Colorado, Marcelo conta que vai passar a torcer pelo rival, pelo irmão.
— Agora, sempre que tiver um jogo do Grêmio, vou estar com a camisa do time, torcendo por ele, até o fim dessa vida — emociona-se.
Silva também tinha carinho por outro time, o Cobal, da Restinga. Ele participava e ajudava em festas de fim de ano e em vaquinhas para arrecadar verba para comprar chuteiras para jogadores. Quando criança, jogava no time.
De família simples, Silva tinha duas irmãs e três irmãos homens.
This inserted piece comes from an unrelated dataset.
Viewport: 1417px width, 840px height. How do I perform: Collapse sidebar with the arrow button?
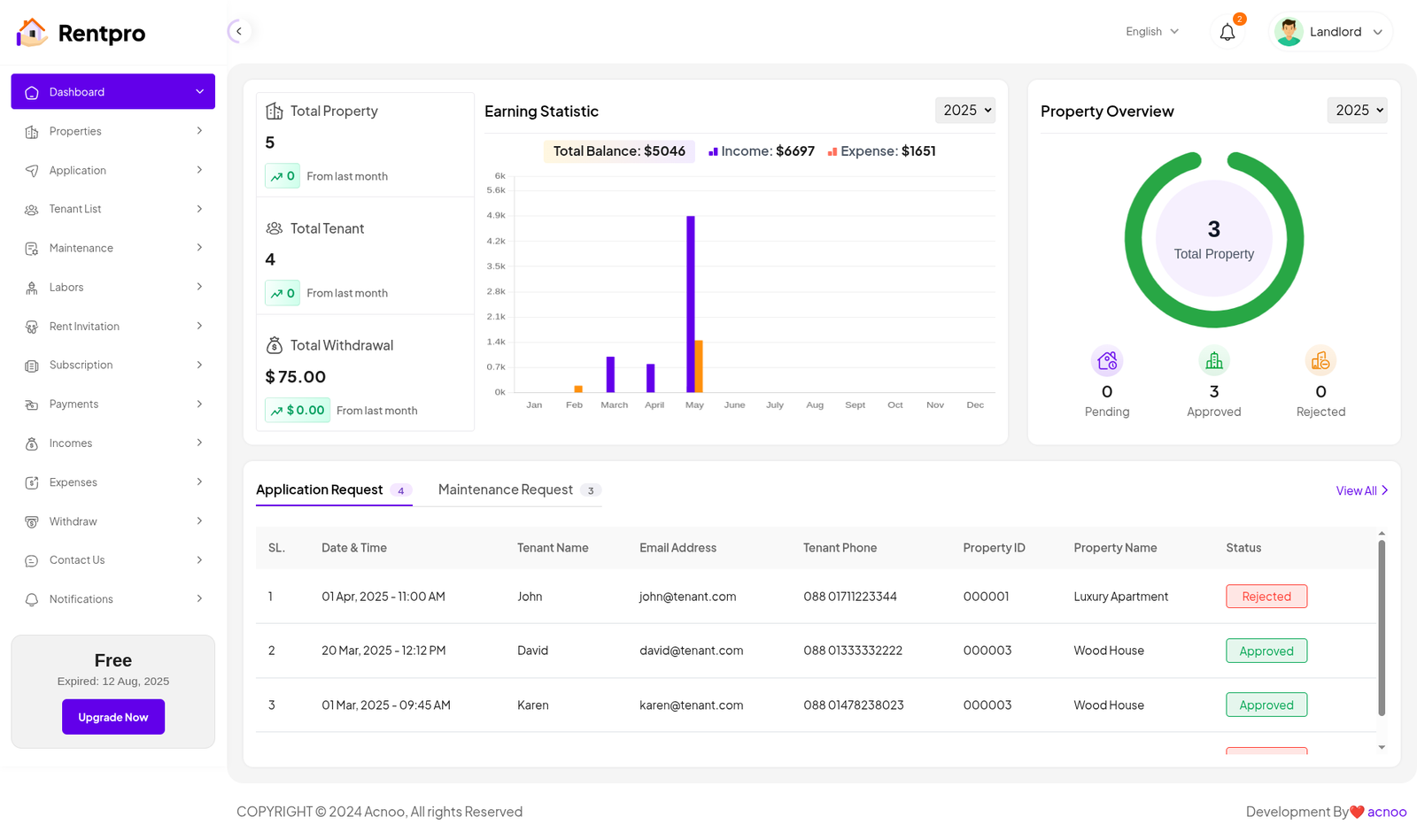pyautogui.click(x=238, y=32)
Ele nasceu na Capital e morava perto da maior parte dos familiares, inclusive dos pais.
Era um amante da profissão, em que atuava há mais de 10 anos. Na função, conseguia cuidar dos outros, como gostava.
— Ele trabalhava no bairro há uns seis, sete meses. A vizinhança já gostava dele, confiava nele. Quando iam viajar, avisavam para ele dar uma olhada na casa. Ele cuidava de todo mundo, acompanhava as pessoas que saíam do ônibus até em casa, sabia os horários. O pessoal ia na guarita dar oi para ele — lembra o irmão Rafael Alves da Silva, 41.
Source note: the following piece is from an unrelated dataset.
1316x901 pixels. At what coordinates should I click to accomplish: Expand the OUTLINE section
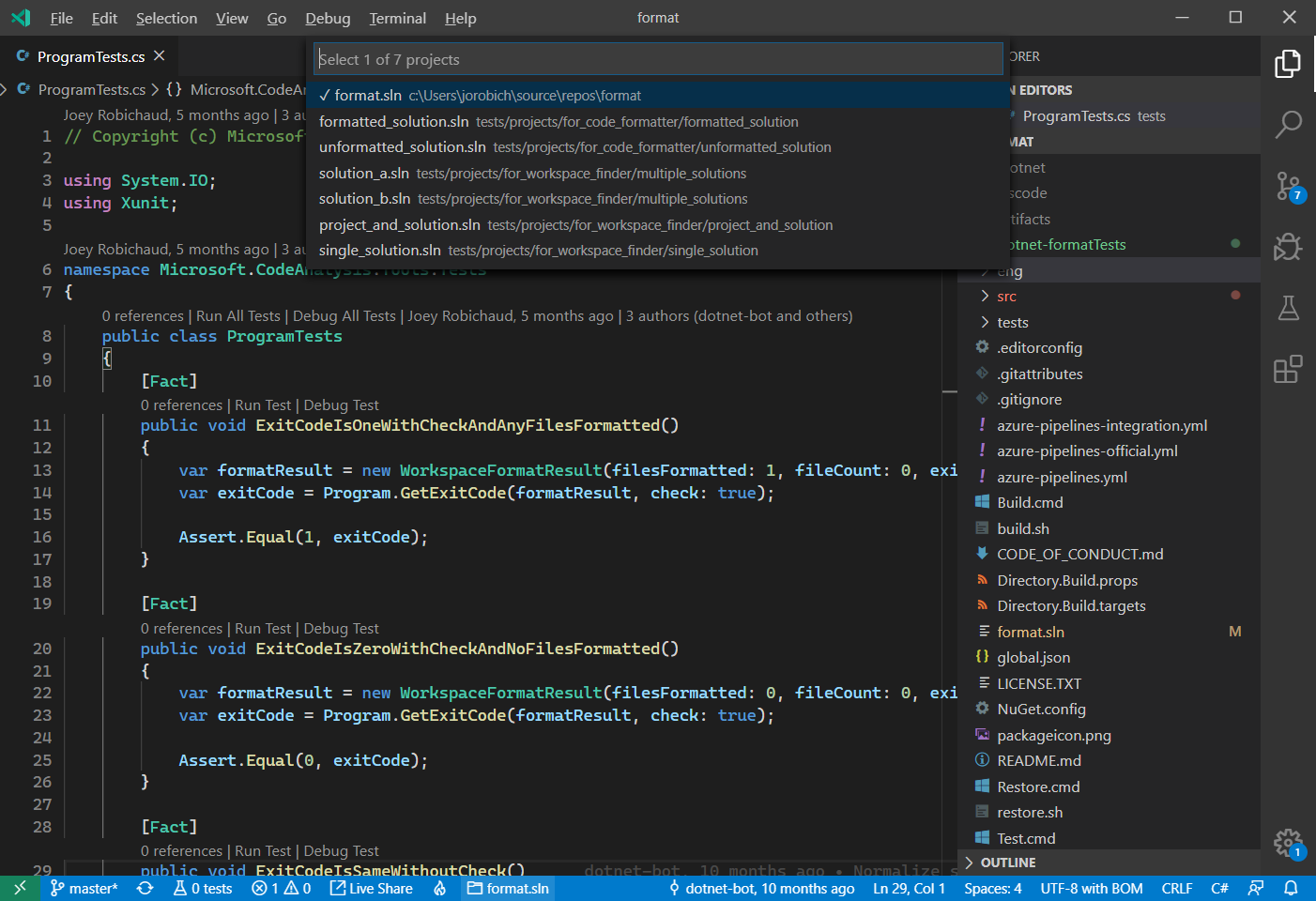click(x=1008, y=862)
Na volta para casa, também encontrava carinho. Além de esposa e filhos, os cachorrinhos de estimação sempre o aguardavam na porta da residência.
— Ele foi um herói. Para mim, para quem ele ajudou. Um homem bom, que comoveu todas as pessoas que o conheceram. Encheu esse local de pessoas, todas vindo se despedir. Ele é um herói sem dúvidas — resume a cunhada, Evelise Farias da Silva Benites, 48.
Dupla foi presa
Após o crime, os dois homens suspeitos pela ação foram presos pela polícia em Viamão. Eles têm 21 e 27 anos e possuem antecedentes criminais.
A investigação segue em andamento e é conduzida pela delegada Vivian do Nascimento, que responde interinamente pela 6ª Delegacia de Polícia. Cinco testemunhas, entre elas o entregador vítima do assalto e moradores da região, foram ouvidas.